[Entries from a dataset]
· · · · ·

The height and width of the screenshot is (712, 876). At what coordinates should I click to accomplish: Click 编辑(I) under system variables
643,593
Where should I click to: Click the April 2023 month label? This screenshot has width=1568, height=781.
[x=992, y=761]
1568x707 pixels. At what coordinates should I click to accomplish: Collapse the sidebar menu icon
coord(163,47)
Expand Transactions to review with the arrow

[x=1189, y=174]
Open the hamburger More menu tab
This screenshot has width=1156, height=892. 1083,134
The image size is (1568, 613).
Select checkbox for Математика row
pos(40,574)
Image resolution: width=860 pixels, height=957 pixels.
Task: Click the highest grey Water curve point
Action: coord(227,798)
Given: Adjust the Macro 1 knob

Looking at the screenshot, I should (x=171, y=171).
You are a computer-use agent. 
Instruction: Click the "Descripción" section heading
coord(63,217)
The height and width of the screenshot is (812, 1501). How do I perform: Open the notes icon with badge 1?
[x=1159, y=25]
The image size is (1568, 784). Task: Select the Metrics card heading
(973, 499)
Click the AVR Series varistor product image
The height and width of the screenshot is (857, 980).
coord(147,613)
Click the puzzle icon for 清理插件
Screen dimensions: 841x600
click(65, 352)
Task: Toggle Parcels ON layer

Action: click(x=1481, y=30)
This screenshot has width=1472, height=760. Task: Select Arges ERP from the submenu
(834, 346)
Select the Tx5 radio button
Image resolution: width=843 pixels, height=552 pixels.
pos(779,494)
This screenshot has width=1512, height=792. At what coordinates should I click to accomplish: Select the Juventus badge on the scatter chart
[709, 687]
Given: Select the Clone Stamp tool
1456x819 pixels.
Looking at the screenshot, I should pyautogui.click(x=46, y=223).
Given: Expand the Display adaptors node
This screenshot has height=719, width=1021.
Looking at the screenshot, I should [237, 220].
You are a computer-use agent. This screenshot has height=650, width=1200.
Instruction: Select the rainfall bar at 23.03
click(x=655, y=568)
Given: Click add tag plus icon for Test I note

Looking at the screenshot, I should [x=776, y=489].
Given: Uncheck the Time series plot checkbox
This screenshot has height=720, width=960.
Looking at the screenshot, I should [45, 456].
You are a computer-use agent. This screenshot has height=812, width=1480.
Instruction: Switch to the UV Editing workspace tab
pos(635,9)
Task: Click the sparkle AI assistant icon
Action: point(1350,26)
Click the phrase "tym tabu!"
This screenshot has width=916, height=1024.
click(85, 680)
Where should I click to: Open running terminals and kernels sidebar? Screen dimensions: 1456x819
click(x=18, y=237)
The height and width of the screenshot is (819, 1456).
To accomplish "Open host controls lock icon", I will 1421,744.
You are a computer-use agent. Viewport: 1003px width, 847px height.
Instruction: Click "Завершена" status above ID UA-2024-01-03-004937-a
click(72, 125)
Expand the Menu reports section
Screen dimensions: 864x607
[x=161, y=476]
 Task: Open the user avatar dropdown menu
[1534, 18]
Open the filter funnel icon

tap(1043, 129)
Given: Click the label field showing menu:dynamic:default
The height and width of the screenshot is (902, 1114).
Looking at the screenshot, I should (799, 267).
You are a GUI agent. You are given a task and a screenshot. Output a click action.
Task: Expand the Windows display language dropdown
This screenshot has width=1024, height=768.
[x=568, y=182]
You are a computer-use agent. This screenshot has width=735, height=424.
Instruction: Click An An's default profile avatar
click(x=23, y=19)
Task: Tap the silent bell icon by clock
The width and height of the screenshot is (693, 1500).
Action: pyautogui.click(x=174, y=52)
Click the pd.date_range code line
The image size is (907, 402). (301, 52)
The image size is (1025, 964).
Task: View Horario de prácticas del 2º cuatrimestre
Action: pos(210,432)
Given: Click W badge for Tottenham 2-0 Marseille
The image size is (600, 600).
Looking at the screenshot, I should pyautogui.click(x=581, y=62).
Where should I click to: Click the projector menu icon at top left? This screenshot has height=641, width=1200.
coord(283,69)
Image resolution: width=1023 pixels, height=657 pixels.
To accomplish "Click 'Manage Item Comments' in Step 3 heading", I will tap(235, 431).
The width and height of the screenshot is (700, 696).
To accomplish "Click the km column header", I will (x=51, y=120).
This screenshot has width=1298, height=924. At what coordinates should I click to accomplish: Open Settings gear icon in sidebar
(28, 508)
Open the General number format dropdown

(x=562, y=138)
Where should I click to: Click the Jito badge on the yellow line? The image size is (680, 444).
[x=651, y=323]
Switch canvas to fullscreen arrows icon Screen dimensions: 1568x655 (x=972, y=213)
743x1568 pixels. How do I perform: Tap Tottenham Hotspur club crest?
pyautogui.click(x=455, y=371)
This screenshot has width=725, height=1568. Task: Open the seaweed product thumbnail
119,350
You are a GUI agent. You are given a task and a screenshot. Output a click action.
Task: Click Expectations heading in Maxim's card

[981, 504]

· · · · ·

__Directions__
Output the data above as a numbered list, leaving out the blank lines.

__Expected output__
1. The height and width of the screenshot is (712, 876). At what coordinates should I click to accomplish: Click 编辑(I) under system variables
2. 643,593
3. Where should I click to: Click the April 2023 month label? This screenshot has width=1568, height=781.
4. [x=992, y=761]
5. 1568x707 pixels. At what coordinates should I click to accomplish: Collapse the sidebar menu icon
6. coord(163,47)
7. Expand Transactions to review with the arrow
8. [x=1189, y=174]
9. Open the hamburger More menu tab
10. This screenshot has width=1156, height=892. 1083,134
11. The image size is (1568, 613).
12. Select checkbox for Математика row
13. pos(40,574)
14. Image resolution: width=860 pixels, height=957 pixels.
15. Task: Click the highest grey Water curve point
16. Action: coord(227,798)
17. Given: Adjust the Macro 1 knob
18. Looking at the screenshot, I should (x=171, y=171).
19. You are a computer-use agent. 
20. Instruction: Click the "Descripción" section heading
21. coord(63,217)
22. The height and width of the screenshot is (812, 1501). How do I perform: Open the notes icon with badge 1?
23. [x=1159, y=25]
24. The image size is (1568, 784). Task: Select the Metrics card heading
25. (973, 499)
26. Click the AVR Series varistor product image
27. The height and width of the screenshot is (857, 980).
28. coord(147,613)
29. Click the puzzle icon for 清理插件
30. Screen dimensions: 841x600
31. click(65, 352)
32. Task: Toggle Parcels ON layer
33. Action: click(x=1481, y=30)
34. This screenshot has width=1472, height=760. Task: Select Arges ERP from the submenu
35. (834, 346)
36. Select the Tx5 radio button
37. Image resolution: width=843 pixels, height=552 pixels.
38. pos(779,494)
39. This screenshot has width=1512, height=792. At what coordinates should I click to accomplish: Select the Juventus badge on the scatter chart
40. [709, 687]
41. Given: Select the Clone Stamp tool
42. 1456x819 pixels.
43. Looking at the screenshot, I should pyautogui.click(x=46, y=223).
44. Given: Expand the Display adaptors node
45. This screenshot has height=719, width=1021.
46. Looking at the screenshot, I should [237, 220].
47. You are a computer-use agent. This screenshot has height=650, width=1200.
48. Instruction: Select the rainfall bar at 23.03
49. click(x=655, y=568)
50. Given: Click add tag plus icon for Test I note
51. Looking at the screenshot, I should [x=776, y=489].
52. Given: Uncheck the Time series plot checkbox
53. This screenshot has height=720, width=960.
54. Looking at the screenshot, I should [45, 456].
55. You are a computer-use agent. This screenshot has height=812, width=1480.
56. Instruction: Switch to the UV Editing workspace tab
57. pos(635,9)
58. Task: Click the sparkle AI assistant icon
59. Action: point(1350,26)
60. Click the phrase "tym tabu!"
61. This screenshot has width=916, height=1024.
62. click(85, 680)
63. Where should I click to: Open running terminals and kernels sidebar? Screen dimensions: 1456x819
64. click(x=18, y=237)
65. The height and width of the screenshot is (819, 1456).
66. To accomplish "Open host controls lock icon", I will 1421,744.
67. You are a computer-use agent. Viewport: 1003px width, 847px height.
68. Instruction: Click "Завершена" status above ID UA-2024-01-03-004937-a
69. click(72, 125)
70. Expand the Menu reports section
71. Screen dimensions: 864x607
72. [x=161, y=476]
73.  Task: Open the user avatar dropdown menu
74. [1534, 18]
75. Open the filter funnel icon
76. tap(1043, 129)
77. Given: Click the label field showing menu:dynamic:default
78. The height and width of the screenshot is (902, 1114).
79. Looking at the screenshot, I should (799, 267).
80. You are a GUI agent. You are given a task and a screenshot. Output a click action.
81. Task: Expand the Windows display language dropdown
82. This screenshot has width=1024, height=768.
83. [x=568, y=182]
84. You are a computer-use agent. This screenshot has width=735, height=424.
85. Instruction: Click An An's default profile avatar
86. click(x=23, y=19)
87. Task: Tap the silent bell icon by clock
88. The width and height of the screenshot is (693, 1500).
89. Action: pyautogui.click(x=174, y=52)
90. Click the pd.date_range code line
91. The image size is (907, 402). (301, 52)
92. The image size is (1025, 964).
93. Task: View Horario de prácticas del 2º cuatrimestre
94. Action: pos(210,432)
95. Given: Click W badge for Tottenham 2-0 Marseille
96. The image size is (600, 600).
97. Looking at the screenshot, I should pyautogui.click(x=581, y=62).
98. Where should I click to: Click the projector menu icon at top left? This screenshot has height=641, width=1200.
99. coord(283,69)
100. Image resolution: width=1023 pixels, height=657 pixels.
101. To accomplish "Click 'Manage Item Comments' in Step 3 heading", I will tap(235, 431).
102. The width and height of the screenshot is (700, 696).
103. To accomplish "Click the km column header", I will (x=51, y=120).
104. This screenshot has width=1298, height=924. At what coordinates should I click to accomplish: Open Settings gear icon in sidebar
105. (28, 508)
106. Open the General number format dropdown
107. (x=562, y=138)
108. Where should I click to: Click the Jito badge on the yellow line? The image size is (680, 444).
109. [x=651, y=323]
110. Switch canvas to fullscreen arrows icon Screen dimensions: 1568x655 (x=972, y=213)
111. 743x1568 pixels. How do I perform: Tap Tottenham Hotspur club crest?
112. pyautogui.click(x=455, y=371)
113. This screenshot has width=725, height=1568. Task: Open the seaweed product thumbnail
114. 119,350
115. You are a GUI agent. You are given a task and a screenshot. Output a click action.
116. Task: Click Expectations heading in Maxim's card
117. [981, 504]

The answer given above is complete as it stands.